Inverse functions essentially reverse the effect of the original function. If we have a function $f(x)$ that takes an input $x$ and gives an output $y$, then its inverse $f^{-1}(y)$ would take $y$ as the input and give us back $x$. For the inverse process to be well-defined, the original function must be one-to-one, meaning that each output is the result of one specific input.

In the realm of trigonometry, inverse trigonometric functions such as ${\text{cos}}^{-1}(x)$, also known as arc cosine, have a specific range to ensure they are one-to-one. For ${\text{cos}}^{-1}(x)$, this range is $[0,\text{π}]$ in radians.

An important aspect to note is that ${\text{cos}}^{-1}(x)$ and $\text{cos}(x)$ 'cancel' each other out, as seen in the solution. This means that $\text{cos}({\text{cos}}^{-1}(y))=y$, if $y$ is in the range of $\text{cos}$. The exercise improvement advice here would include noting that the cancellation property applies if and only if the value inside the inverse cosine is within its domain of [-1,1].

Trigonometric Identities

Trigonometric identities are equations that express one trigonometric function in terms of others, or establish a relationship between angle measures. These identities are invaluable for simplifying expressions and solving trigonometric equations.
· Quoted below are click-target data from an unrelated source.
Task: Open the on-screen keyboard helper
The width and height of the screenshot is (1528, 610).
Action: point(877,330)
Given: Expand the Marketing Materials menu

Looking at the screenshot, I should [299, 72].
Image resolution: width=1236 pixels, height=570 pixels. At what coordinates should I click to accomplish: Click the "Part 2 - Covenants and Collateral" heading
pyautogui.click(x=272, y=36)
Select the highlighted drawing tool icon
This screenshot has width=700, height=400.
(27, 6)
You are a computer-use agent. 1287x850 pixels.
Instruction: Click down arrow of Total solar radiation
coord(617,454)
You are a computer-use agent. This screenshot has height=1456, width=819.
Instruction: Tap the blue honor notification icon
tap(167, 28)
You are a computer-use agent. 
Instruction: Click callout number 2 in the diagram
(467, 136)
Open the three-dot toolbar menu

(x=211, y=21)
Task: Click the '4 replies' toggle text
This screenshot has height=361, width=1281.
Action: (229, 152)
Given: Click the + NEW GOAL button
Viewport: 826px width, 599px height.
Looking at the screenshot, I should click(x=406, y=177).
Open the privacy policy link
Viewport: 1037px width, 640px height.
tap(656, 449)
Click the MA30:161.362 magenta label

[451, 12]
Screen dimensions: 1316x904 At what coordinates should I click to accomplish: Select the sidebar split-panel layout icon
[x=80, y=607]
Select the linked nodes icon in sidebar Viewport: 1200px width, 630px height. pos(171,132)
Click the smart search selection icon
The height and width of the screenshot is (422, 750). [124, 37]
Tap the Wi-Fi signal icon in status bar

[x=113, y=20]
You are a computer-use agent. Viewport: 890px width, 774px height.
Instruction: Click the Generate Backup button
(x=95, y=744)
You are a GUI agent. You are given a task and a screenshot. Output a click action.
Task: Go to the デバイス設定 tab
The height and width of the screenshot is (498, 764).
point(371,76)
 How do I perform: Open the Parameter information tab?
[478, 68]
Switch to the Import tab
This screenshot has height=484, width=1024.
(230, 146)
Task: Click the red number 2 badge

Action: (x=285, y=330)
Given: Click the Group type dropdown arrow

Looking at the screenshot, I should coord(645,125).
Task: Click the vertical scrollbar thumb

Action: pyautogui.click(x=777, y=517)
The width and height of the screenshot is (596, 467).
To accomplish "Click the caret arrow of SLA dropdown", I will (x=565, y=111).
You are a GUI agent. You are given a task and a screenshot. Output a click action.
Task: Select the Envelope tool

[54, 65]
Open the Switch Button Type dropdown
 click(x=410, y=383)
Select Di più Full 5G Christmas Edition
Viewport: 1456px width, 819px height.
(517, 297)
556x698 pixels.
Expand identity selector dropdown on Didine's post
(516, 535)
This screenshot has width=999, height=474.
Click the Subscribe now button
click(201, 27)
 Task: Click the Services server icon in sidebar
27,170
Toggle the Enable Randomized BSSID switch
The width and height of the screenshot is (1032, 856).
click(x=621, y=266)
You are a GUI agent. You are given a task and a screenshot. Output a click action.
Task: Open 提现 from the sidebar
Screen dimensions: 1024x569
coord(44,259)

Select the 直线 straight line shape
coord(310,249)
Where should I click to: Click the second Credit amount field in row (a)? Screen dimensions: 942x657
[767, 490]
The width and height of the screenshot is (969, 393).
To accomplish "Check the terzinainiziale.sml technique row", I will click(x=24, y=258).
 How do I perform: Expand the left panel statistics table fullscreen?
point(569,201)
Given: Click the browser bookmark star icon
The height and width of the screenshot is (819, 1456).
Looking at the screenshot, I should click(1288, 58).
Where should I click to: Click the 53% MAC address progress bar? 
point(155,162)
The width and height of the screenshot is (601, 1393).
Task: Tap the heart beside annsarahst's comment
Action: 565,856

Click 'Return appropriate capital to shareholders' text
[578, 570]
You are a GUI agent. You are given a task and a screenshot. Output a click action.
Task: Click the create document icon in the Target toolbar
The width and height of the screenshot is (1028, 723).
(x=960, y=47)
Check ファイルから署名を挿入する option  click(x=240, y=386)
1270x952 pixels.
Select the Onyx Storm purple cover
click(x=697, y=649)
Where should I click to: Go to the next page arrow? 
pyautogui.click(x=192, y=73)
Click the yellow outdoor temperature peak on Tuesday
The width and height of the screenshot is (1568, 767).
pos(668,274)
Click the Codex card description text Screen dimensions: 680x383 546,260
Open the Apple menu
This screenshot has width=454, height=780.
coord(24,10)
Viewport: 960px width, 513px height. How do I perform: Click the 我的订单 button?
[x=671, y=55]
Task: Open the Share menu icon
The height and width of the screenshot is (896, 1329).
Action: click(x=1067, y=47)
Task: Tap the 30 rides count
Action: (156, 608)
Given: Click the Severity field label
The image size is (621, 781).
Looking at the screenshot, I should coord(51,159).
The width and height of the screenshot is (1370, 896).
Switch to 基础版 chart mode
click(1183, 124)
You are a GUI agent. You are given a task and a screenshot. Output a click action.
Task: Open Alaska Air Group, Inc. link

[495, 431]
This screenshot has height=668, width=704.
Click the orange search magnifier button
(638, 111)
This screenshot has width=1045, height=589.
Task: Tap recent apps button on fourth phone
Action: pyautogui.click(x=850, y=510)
One of the most fundamental identities is the Pythagorean identity: ${\text{cos}}^2(x)+{\text{sin}}^2(x)=1$, which is derived from the Pythagorean theorem relating to the sides of a right-angled triangle. There are also angle sum and difference identities, such as $\text{cos}(x\text{±}y)=\text{cos}(x)\text{cos}(y)\text{∓}\text{sin}(x)\text{sin}(y)$, which allow us to find the cosine of the sum or difference of two angles.

Using these identities, we can transform complex trigonometric equations into simpler forms that are more easily solvable. In the case of our exercise, we didn't have to employ these identities since the solution leaned heavily on understanding the property of inverse functions. However, in more complex problems, awareness of trigonometric identities, including those involving inverse functions, is crucial for efficient problem-solving.